Japanese Auto manufacturers are definitely not interested in BEV or PHEV at this time. The Hybrid will be used to develop the next generation vehicle probably appearing sometime around the end of the decade.

This nextgen vehicle will have a solid state battery that is low cost and very safe. It will be tested first on Hybrid vehicles in 2025. This could be Lithium or most likely a Sodium anode free battery similar to what CATL is developing (It should be noted that Sharp Labs developed a battery very much like the CATL first generation Sodium Ion battery -

Nissan is planning for a Solid State battery in the next two yers and Toyota is working on a US battery plant. However, due to Supply Chain issues and the cost of Lithium Metal, it is unlikely that this will be either a Lithium Metal or Lithium Ion battery. This is a little ironic when one considers that Japan developed the first Lithium Ion battery (Akira Yoshino, awarded the 2019 Nobel Prize in Chemistry in 2019 alongside M. Stanley Whittingham and John B. Goodenough).
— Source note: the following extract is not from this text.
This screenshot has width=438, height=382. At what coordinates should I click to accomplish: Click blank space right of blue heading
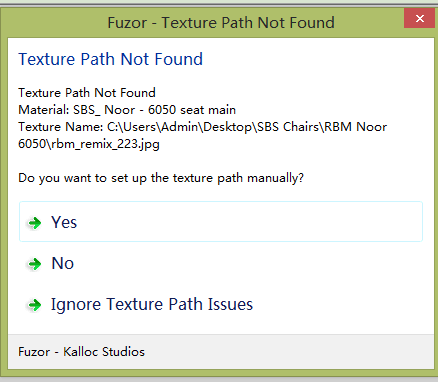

This nextgen vehicle will have very good aerodynamics and have tech like the Mercedes EQXX which gets around 7.5 miles per kWH. Just look at the Toyota BZ3 (for China only with a Cd of .218) and the 5th generation Prius. With an Anode free Sodium battery and Cd of .17, you would only need a 50 kWh battery for a range greater than 300 miles.

All of this follows the Japanese philosophy of Kaizen or continuous improvement process.


Toyota and Honda's hybrids in the nineties were not "kayzen", then.

If the japanese wait ten years to flood the market with plug-in vehicles, they will be dead in Europe, China and most developed countries. Nobody is going to wait for them to bring EV's and plug-ing hybrids to market.